◆ THE TASK: From the records below, set down exactly the lines starting with the line that contains "Where should I" and going on through the line that contains "Click the 90 tick on price scale". Nothing else is wanted.

◆ RECORDED DATA:
══════════════════════════════
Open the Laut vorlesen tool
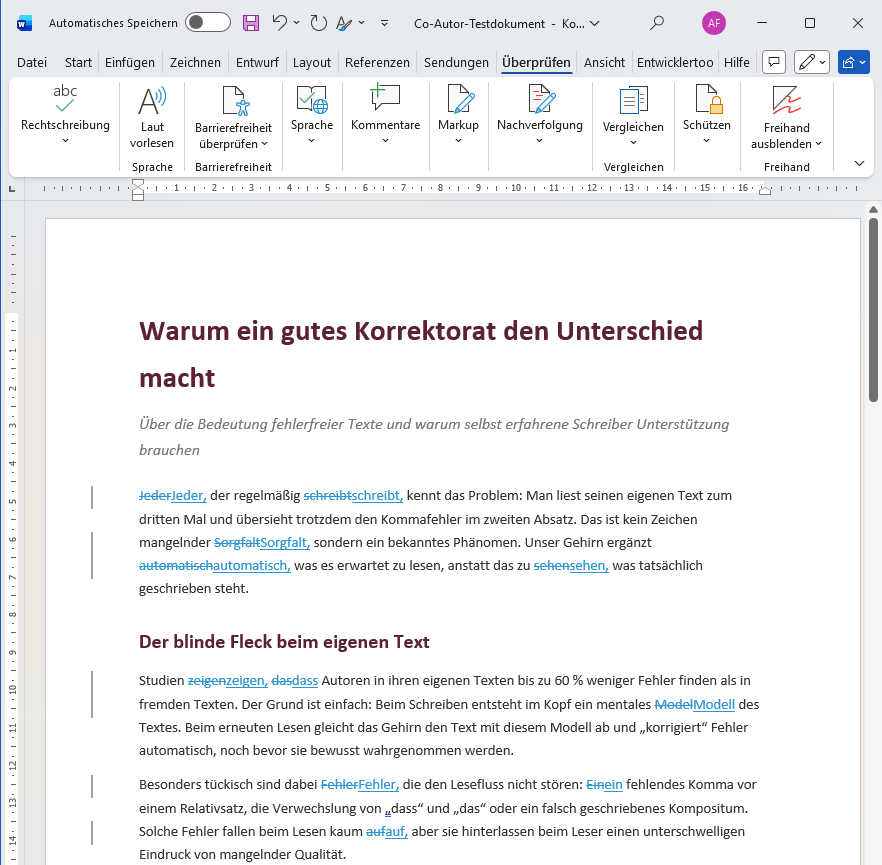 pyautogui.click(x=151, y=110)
══════════════════════════════
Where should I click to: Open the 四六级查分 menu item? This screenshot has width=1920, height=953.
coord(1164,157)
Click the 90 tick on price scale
══════════════════════════════
◆ RESULT FOR THIS EXERCISE:
Where should I click to: Open the 四六级查分 menu item? This screenshot has width=1920, height=953.
coord(1164,157)
Click the 90 tick on price scale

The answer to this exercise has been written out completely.